Three cheers for Dick Durbin, the senior senator from Illinois.
Rather than offering shrill, partisan talking points at the prospect of closing the Guantanamo prison—equal parts Islamic extremist recruiting tool and human rights stain on our national psyche—Senator Durbin has consistently offered a pragmatic, progressive voice that is steadfast in its resolve to close Gitmo while ensuring the security of the country. The result is today’s announcement that the administration will likely open the detention facility in Thompson, Illinois as the destination for many of Guantanamo’s detainees.
When conservatives were doing their best Chicken Little impersonation about the alleged perils of bringing hardened terrorists to American soil, Durbin rebuffed Dick Cheney and Newt Gingrich, calmly telling NBC’s David Gregory on Meet the Press that:
Continuing Guantanamo, unfortunately, makes our troops less safe. The bottom line as I see it is Guantanamo should close in an orderly way. … The fact is that closing Guantanamo, that announcement by the president, as well as abandoning torture techniques and so-called enhanced interrogation, finally said to the rest of the world that it’s a new day. Join us in a new approach to keeping this world and America safe. I think it was a break from the past we desperately needed. …
[W]hen we checked with the director of FBI, Mr.
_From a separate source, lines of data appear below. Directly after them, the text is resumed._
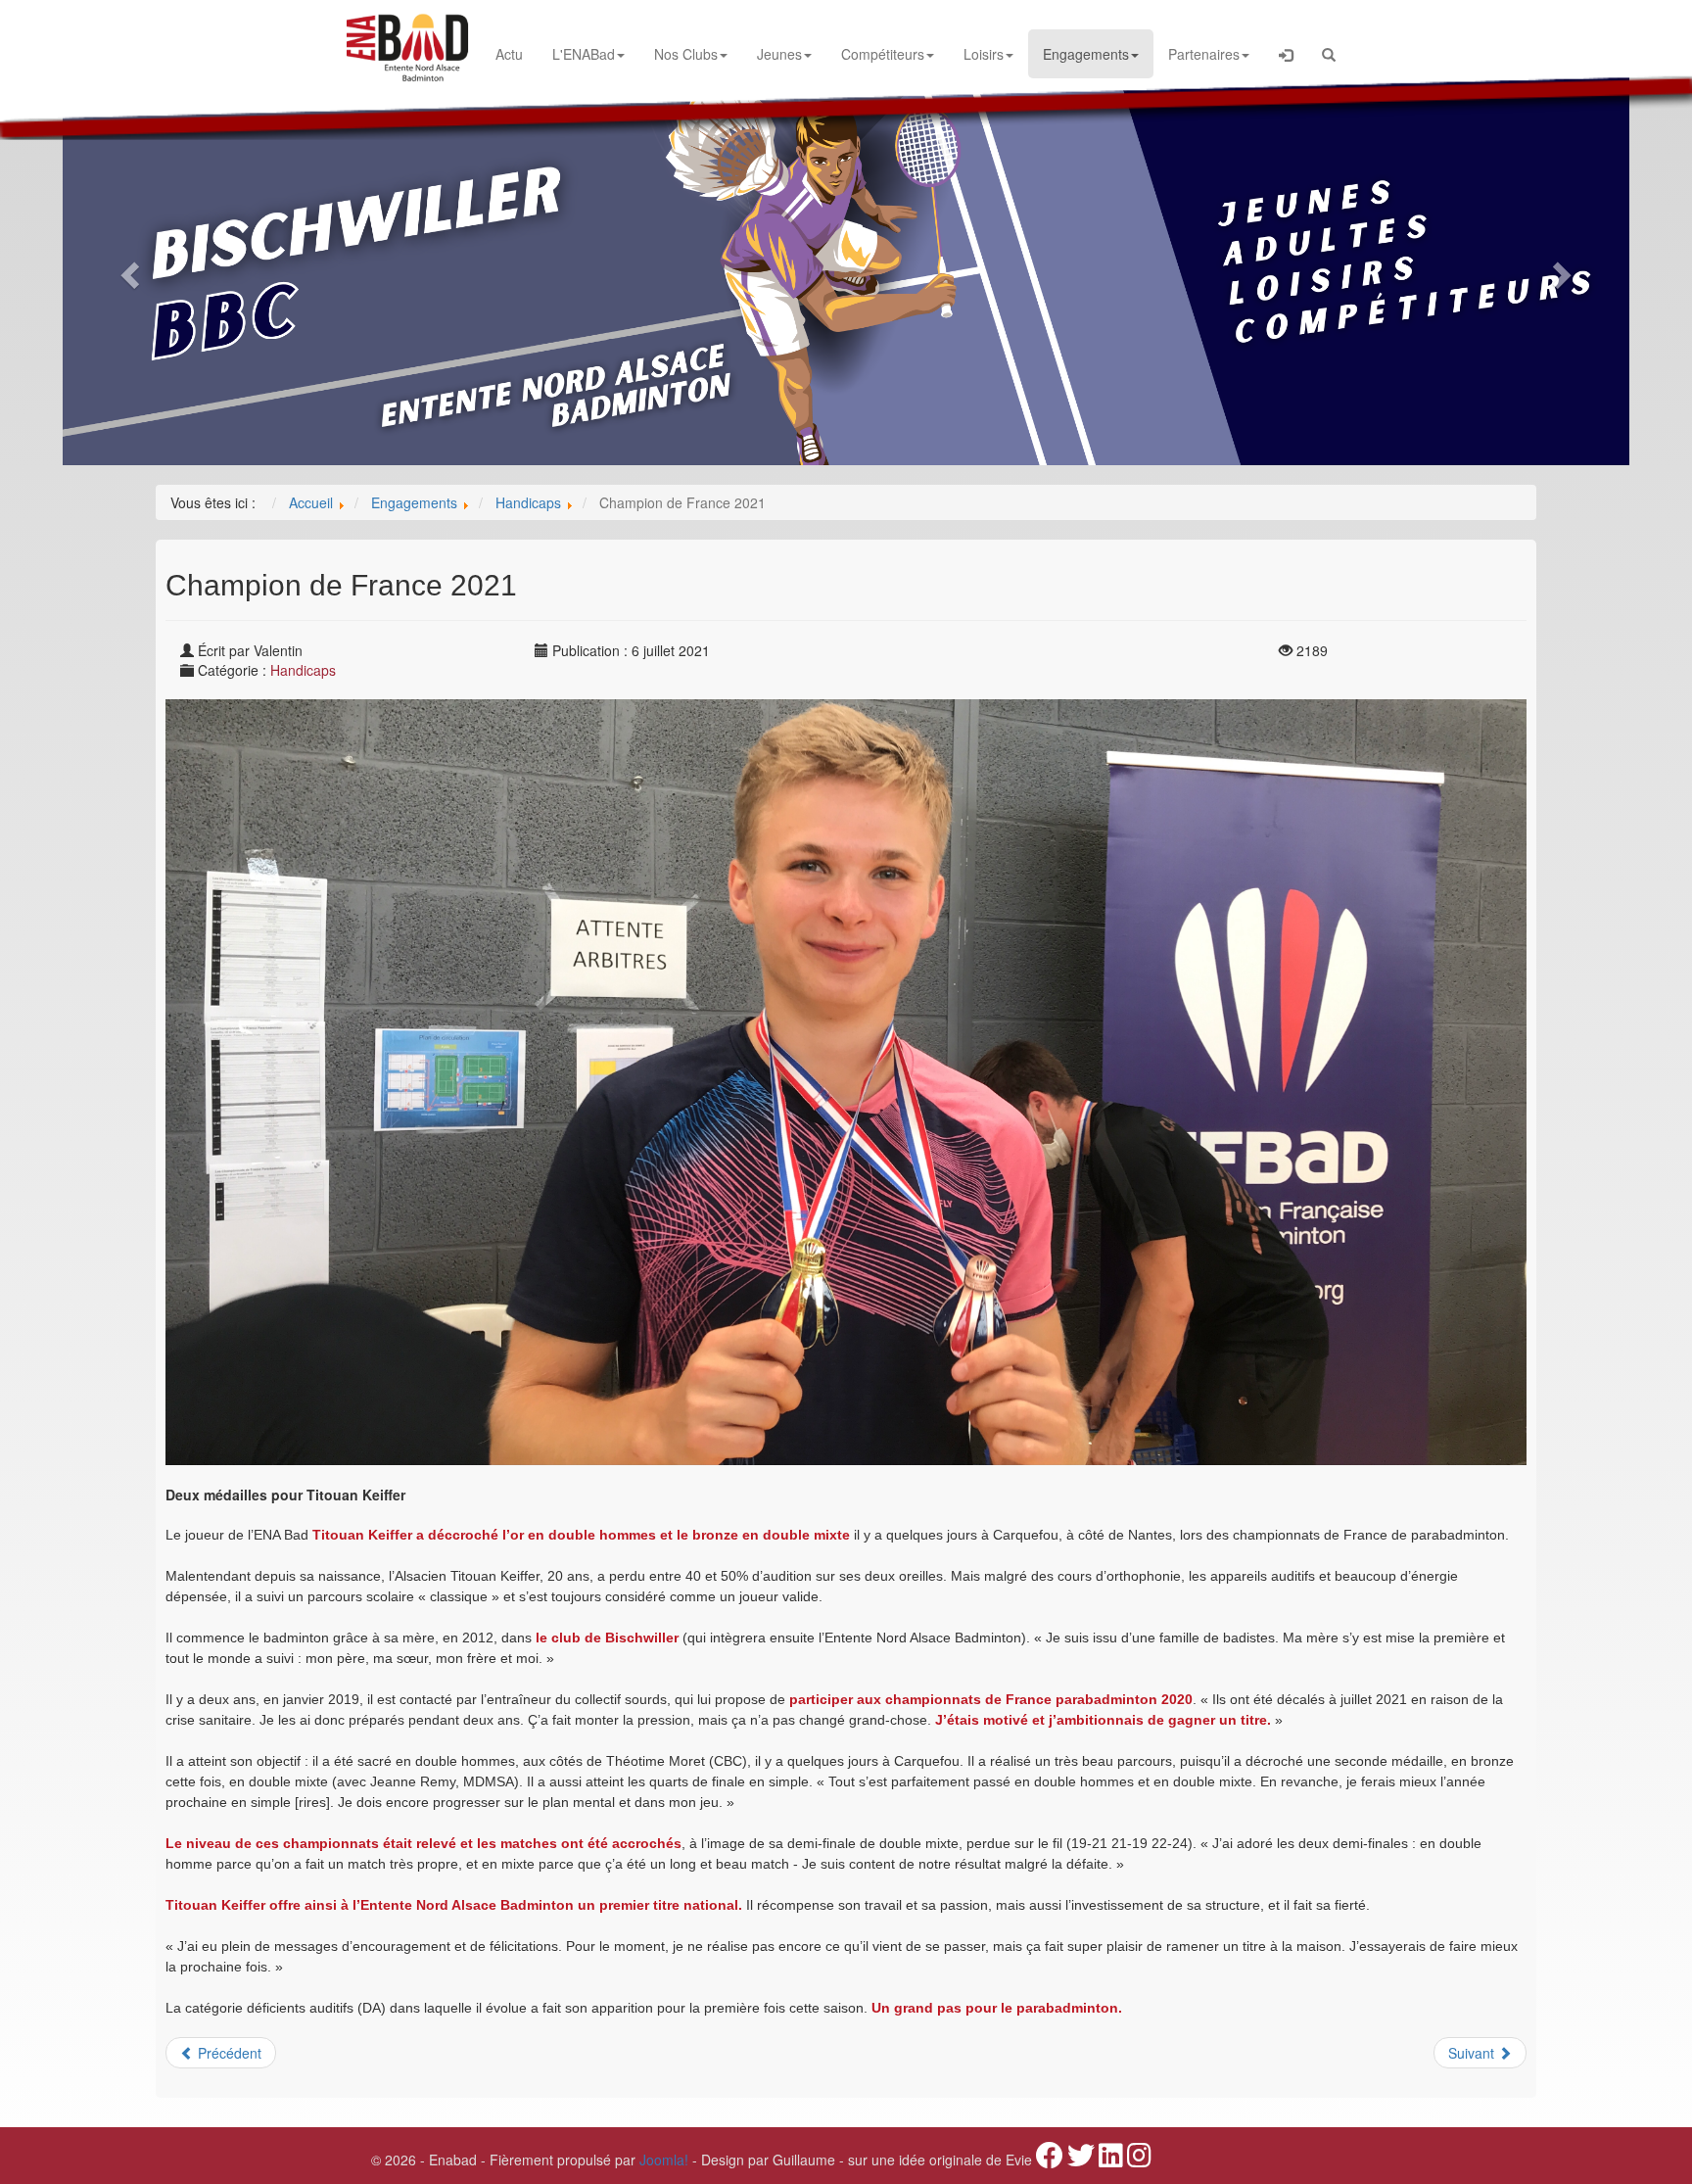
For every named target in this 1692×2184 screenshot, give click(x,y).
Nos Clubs (686, 54)
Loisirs (984, 54)
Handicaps (303, 670)
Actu (509, 54)
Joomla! (663, 2159)
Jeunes (779, 54)
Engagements (1086, 54)
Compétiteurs (882, 54)
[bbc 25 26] (846, 269)
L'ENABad (583, 54)
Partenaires (1204, 54)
Mueller, he said there’s no question that supermax facilities, not a single escape, we limit the communication of these detainees and prisoners, and we can continue to do that. …
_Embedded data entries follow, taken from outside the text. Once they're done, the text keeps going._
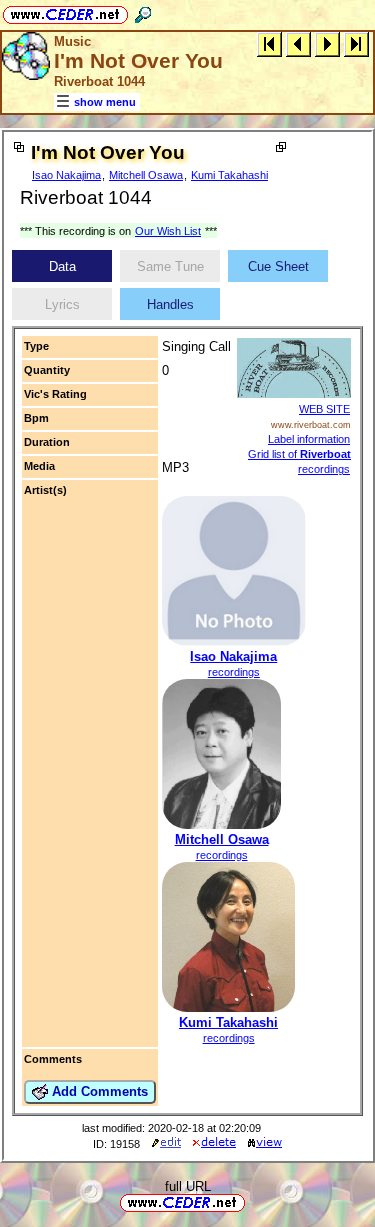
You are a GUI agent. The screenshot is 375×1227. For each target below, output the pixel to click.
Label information (309, 439)
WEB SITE (324, 409)
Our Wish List (168, 231)
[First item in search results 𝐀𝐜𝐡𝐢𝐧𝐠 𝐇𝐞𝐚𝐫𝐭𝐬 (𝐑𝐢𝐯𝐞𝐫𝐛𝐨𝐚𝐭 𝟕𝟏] (269, 43)
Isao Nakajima (66, 175)
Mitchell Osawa (146, 175)
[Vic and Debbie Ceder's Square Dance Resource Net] (65, 11)
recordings (234, 672)
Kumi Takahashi (229, 175)
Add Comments (98, 1091)
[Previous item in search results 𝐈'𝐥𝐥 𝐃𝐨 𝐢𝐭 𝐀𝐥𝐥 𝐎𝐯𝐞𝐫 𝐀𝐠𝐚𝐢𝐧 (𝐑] (298, 43)
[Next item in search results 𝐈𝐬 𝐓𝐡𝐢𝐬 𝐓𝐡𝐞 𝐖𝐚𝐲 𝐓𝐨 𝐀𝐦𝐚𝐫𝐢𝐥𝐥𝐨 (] (327, 43)
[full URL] (253, 1201)
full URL (188, 1186)
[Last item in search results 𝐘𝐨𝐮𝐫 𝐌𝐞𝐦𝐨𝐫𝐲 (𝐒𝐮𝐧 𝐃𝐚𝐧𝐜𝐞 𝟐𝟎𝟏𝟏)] (356, 43)
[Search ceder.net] (143, 11)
I’d be OK with them in a supermax facility, because we’ve never had an escape from one. And as I said, we have over 340 convicted terrorists now being held safely in our prisons. I just don’t hear anyone suggesting releasing them or sending them to another country. That isn’t part of the prospect that we have before us. …
With this stance, Durbin shows how rational solutions are hardly mutually exclusive from either American values or safety: closing Guantanamo is a moral and security imperative, and the idea that America’s well-being is threatened by terrorists in supermax facilities is nothing more than a political scare tactic.
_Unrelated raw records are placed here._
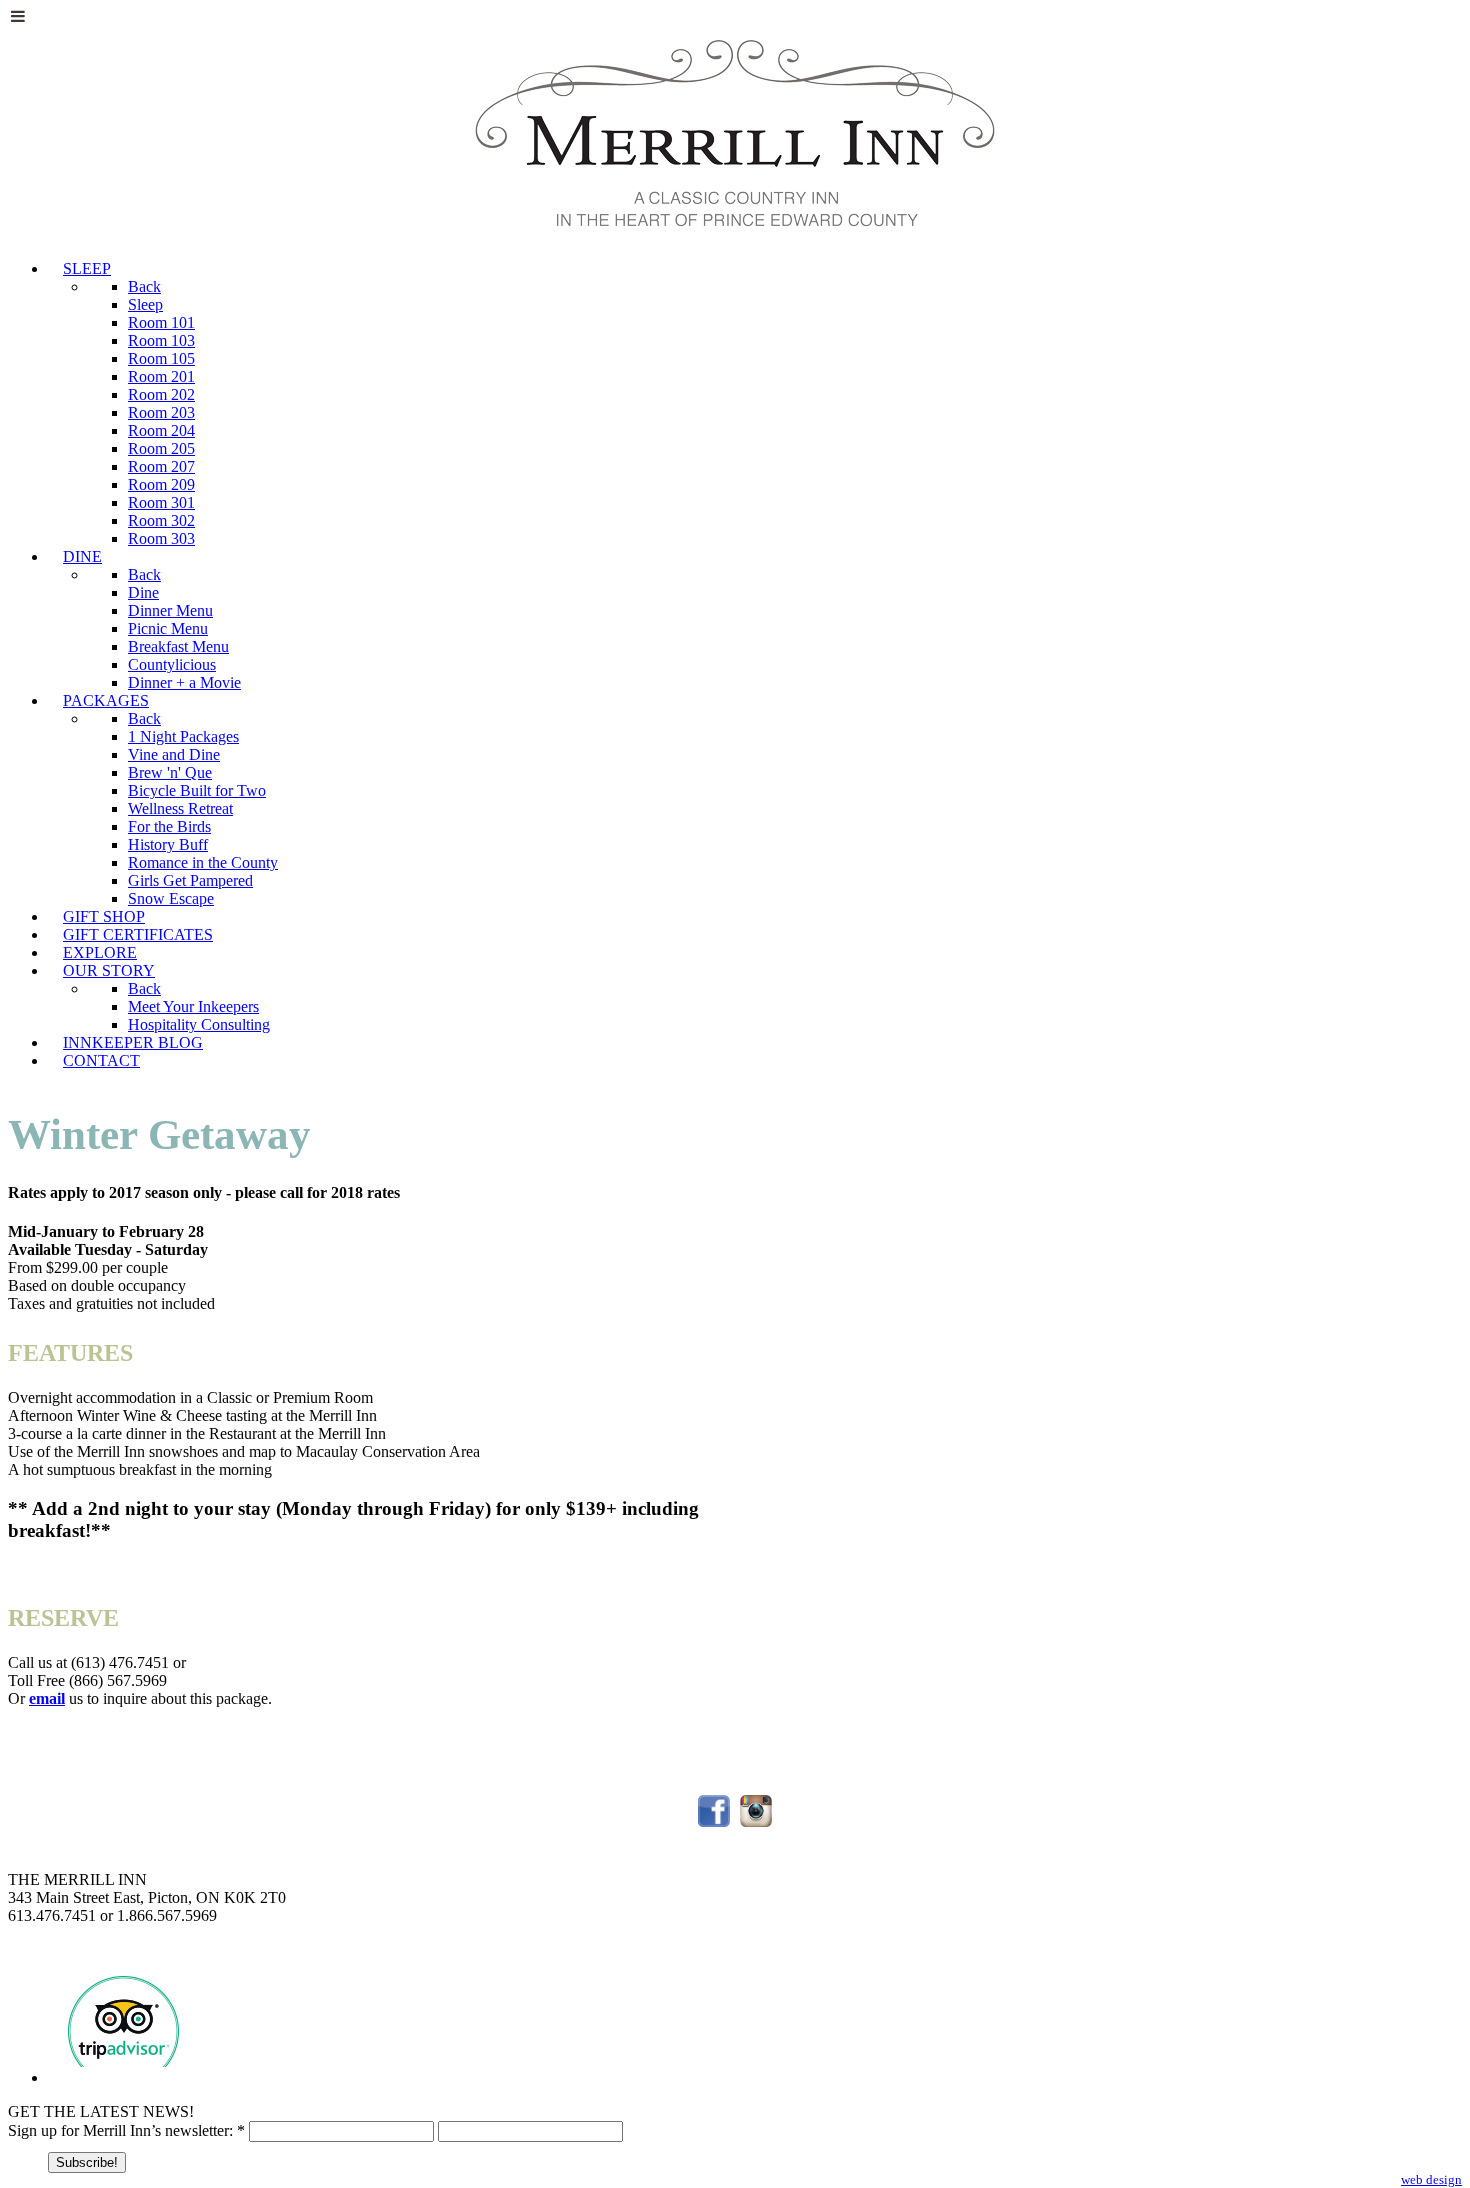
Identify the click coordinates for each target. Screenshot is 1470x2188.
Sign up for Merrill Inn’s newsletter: (126, 2130)
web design (1431, 2180)
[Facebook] (714, 1826)
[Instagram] (756, 1826)
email (47, 1698)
And as a result of Durbin’s sensible position, it looks like job-starved Illinois will be rewarded in the process. The state will retro-fit the empty Thompson prison to meet the new security standards, and then have to staff the facility once open. Thompson sits in Carroll County, IL, where unemployment rests at 11.1 percent; a refurbished facility could bring as many as 3,000 jobs.
And though this is anecdotal evidence, I asked Mike Satlak—my college buddy, an Oswego, IL resident, and in the interest of full disclosure, a Dick Durbin fan—about the prospect of moving prisoners to rural Illinois. “I’m not scared at all of any security threat, I live 120 miles from Thompson and it could really use the jobs.”